▸ Work instruction: Rewrite the concussion article below from "But the concussion" to "top head-injury researchers.", putting "sparked" in place of "ignited".

When 9-year-old Jake Rowland collided with another soccer player and came crashing to the concrete-like turf that August day in Springfield, he didn’t get up. It was a heart-stopping moment for Jake’s sister, Samantha, who was videotaping the action.
Jake had suffered a concussion, which produced headaches, ended his soccer season and took him out of school for nearly two weeks.
But the concussion also ignited the scientific curiosity of sister Sammie, who made it the topic of her 8th grade science fair project in Tipp City and sent her to Wright State to pick the brains of the university ’s top head-injury researchers.
“She seems to gravitate towards areas where she has a personal interest,” said her mother, Carrie.
So on a recent Friday at Wright State’s Joshi Research Center, professor Tarun Goswami and his team of researchers–more accustomed to briefing military officials and business executives—assembled to share their concussion research and expertise with a middle-schooler.
“Being part of a major research university doesn’t mean restricting discoveries to a select few people,” said Goswami, joint associate professor of biomedical engineering and orthopaedic surgery. “Sharing knowledge with even our youngest citizens is part of a community spirit at Wright State that fires youthful imaginations and plants the seeds for future discoveries.”
As the team of researchers presented their work to Sammie, there was a blur of references to velocities, angular acceleration, G forces and conservation of momentum. The equations were a bit intimidating for an 8th grader, but Sammie watched attentively, taking occasional notes.
Undergraduate researcher Isiah Kendall talked about how increased angular velocity and acceleration affect head injuries. Keith Saum discussed the importance of how quickly a collision occurs and how long it lasts. Sarah Caupp presented a timeline of injuries in the National Football League and compared the effectiveness of different helmet paddings over the years. And graduate researcher Brian Yeakley described the various ways helmets are tested.
Displayed on a table was an array of football, hockey and lacrosse helmets of varying shapes and paddings. Sammie asked about the different shapes and was intrigued by the holes in one helmet that permit the inflation of cushioning bladders.
Prior to her visit to Wright State, Sammie had been busy with her own research.
She had inserted an iPod with an accelerometer into a Styrofoam head and slipped it into a football helmet, which was tethered to a web of PVC piping. The result was a device that could measure G forces when dropped on the ground.
Sammie padded the helmet with several different materials, including pillow foam, a homemade gel consisting of water and cornstarch, and rubber heel cups used as cushions in shoes.
After stuffing the helmet with one of the paddings, she dropped it from one and two feet off the ground onto a patch of grass, a concrete paver and another helmet. She measured the impacts of five drops and then calculated the average G force.
Sammie asked the Wright State researchers how to improve her experiment, how to interpret her data, and for an analysis of the material used to make the heel cups.
“Right now, we’re conducting experiments in our basement,” said Carrie Rowland. “While that’s great for a middle-schooler, it’s important to me for her to have interact with real scientists, see what research looks like, meet graduate students and be exposed to that.”
The researchers suggested that Sammie drop the helmet from up to four feet to better simulate a fall to the ground by a player. And they told her to think about a test that would measure the angular as well as straight-line impact. They also promised to analyze the material used to make the heel cups.
Sammie’s efforts garnered her a first-place award at the science fair. She hopes her research in some small way helps prevent or minimize concussions.
“I learned a lot, especially from seeing the different types of helmets that they had here, the different paddings that they had, and them explaining to me what a concussion was and the forces about it,” Sammie said. “I’m hoping I can find that the type of padding you put in the helmet maybe does make a difference.”
Goswami said he hopes Wright State’s interaction with Sammie helps educate schoolchildren and the greater community about the dangers of concussions.
Goswami is working with QuickSeries Publishing in hopes of distributing pocket notebooks to the schools that would include a laminated page detailing conditions in which concussions occur, how to handle any trauma and when to seek professional help.

▸ Data excerpts:
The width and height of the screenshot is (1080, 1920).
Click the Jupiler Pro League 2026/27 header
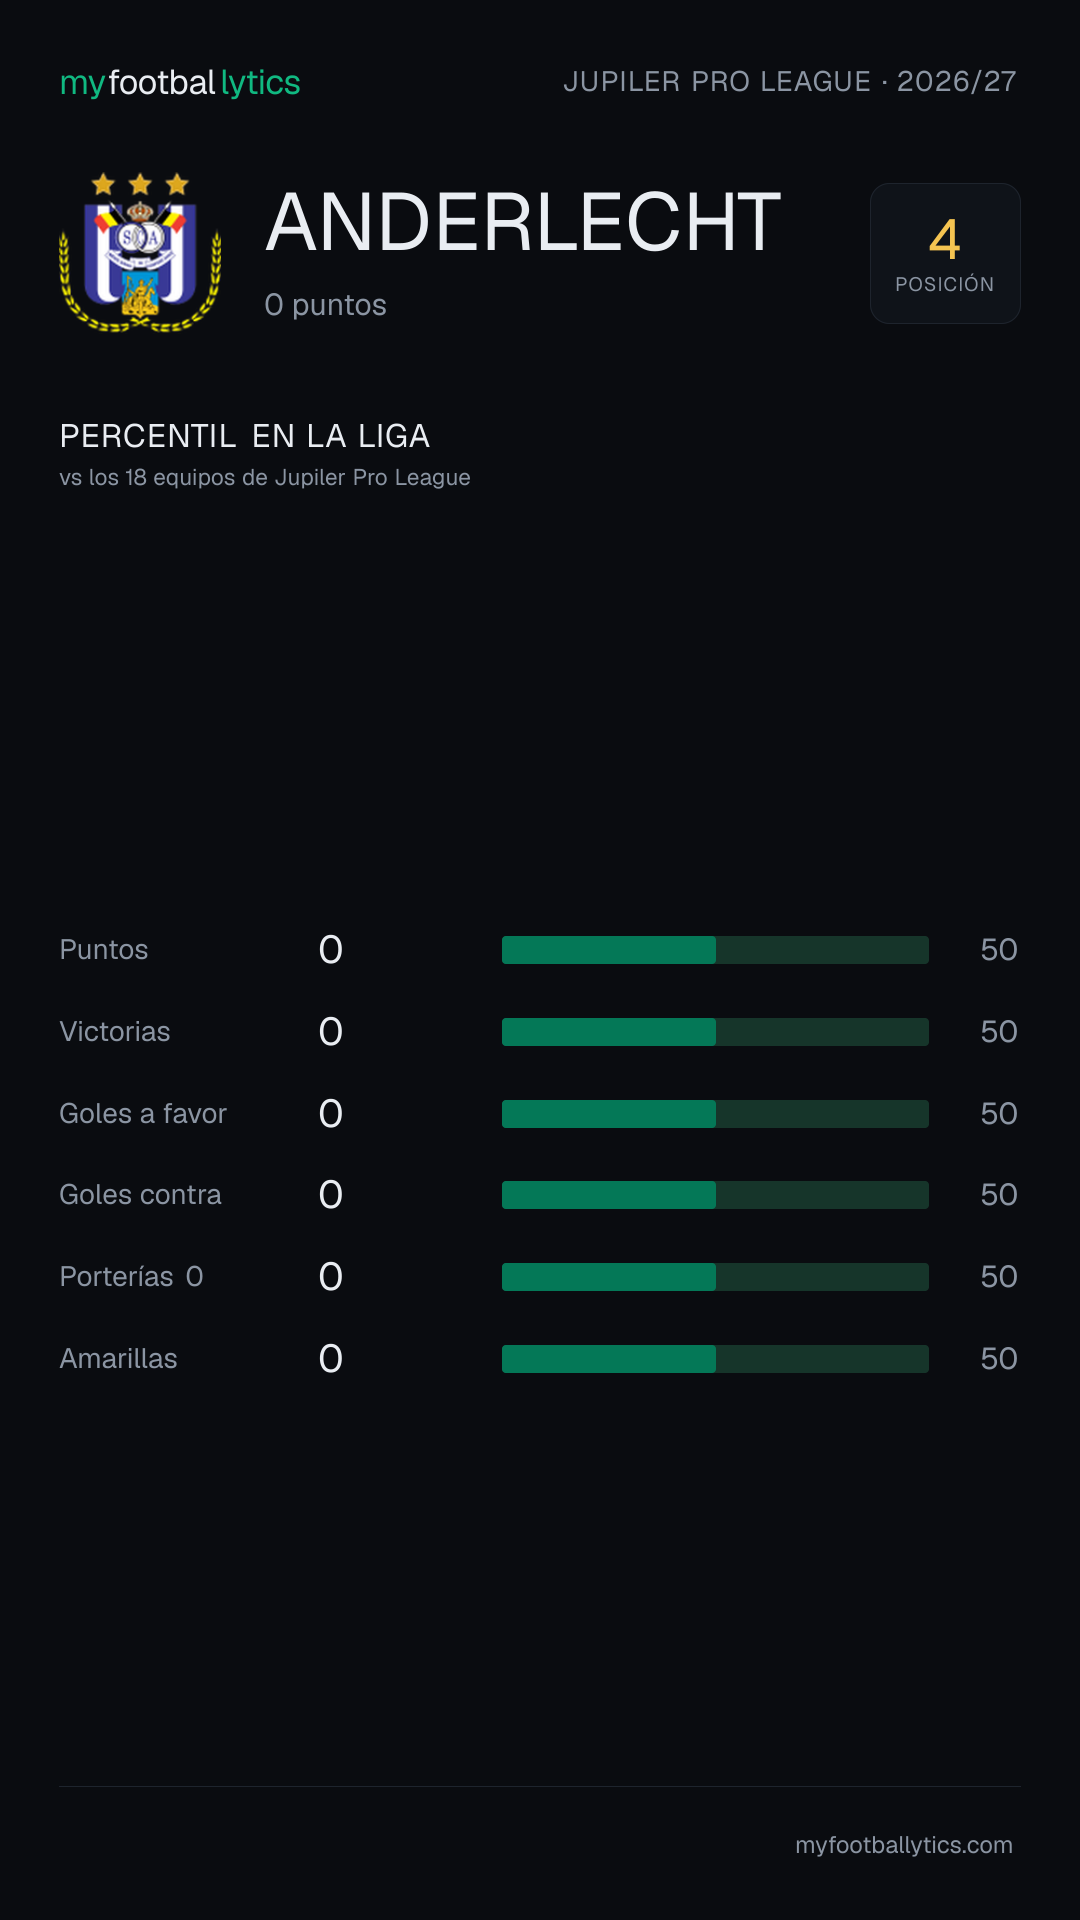click(x=790, y=82)
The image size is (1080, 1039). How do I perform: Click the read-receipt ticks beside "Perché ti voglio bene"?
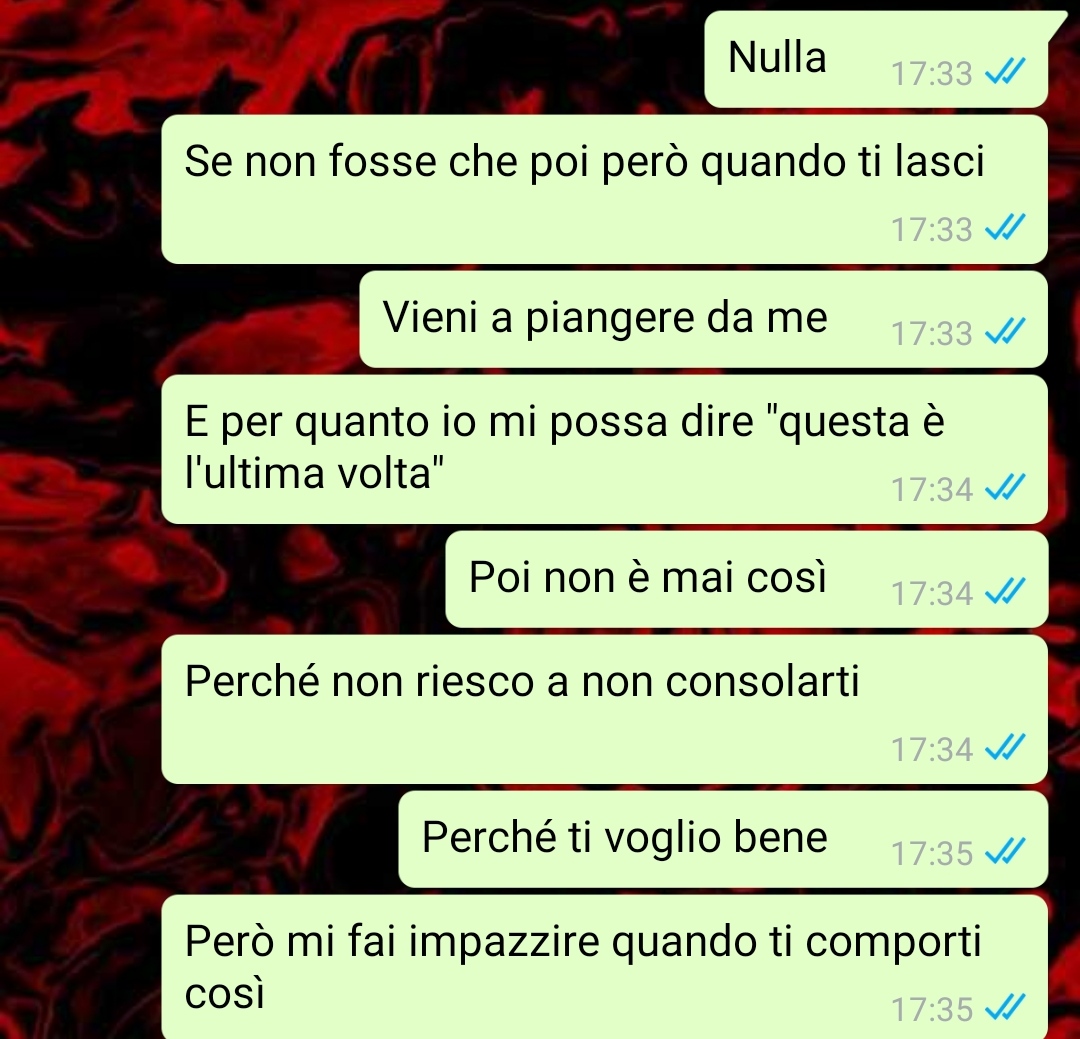[x=1006, y=852]
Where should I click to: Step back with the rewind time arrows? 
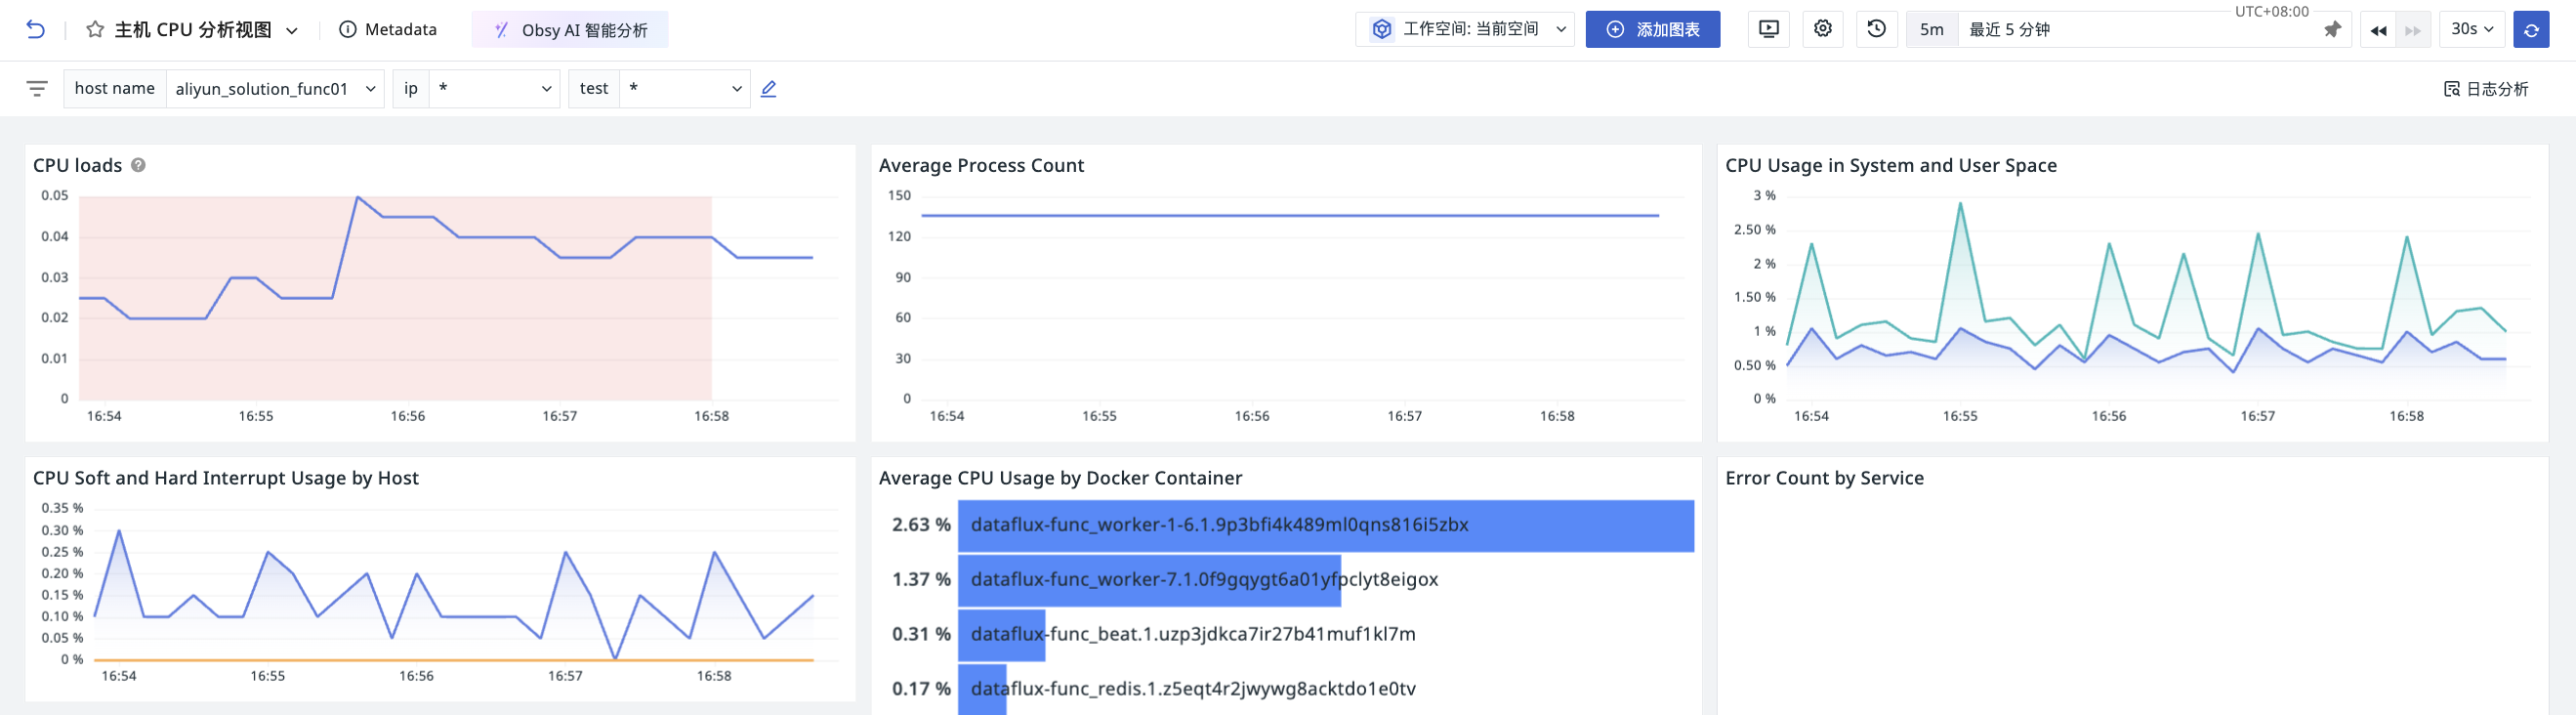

▸ Reply to the task:
But the concussion also sparked the scientific curiosity of sister Sammie, who made it the topic of her 8th grade science fair project in Tipp City and sent her to Wright State to pick the brains of the university ’s top head-injury researchers.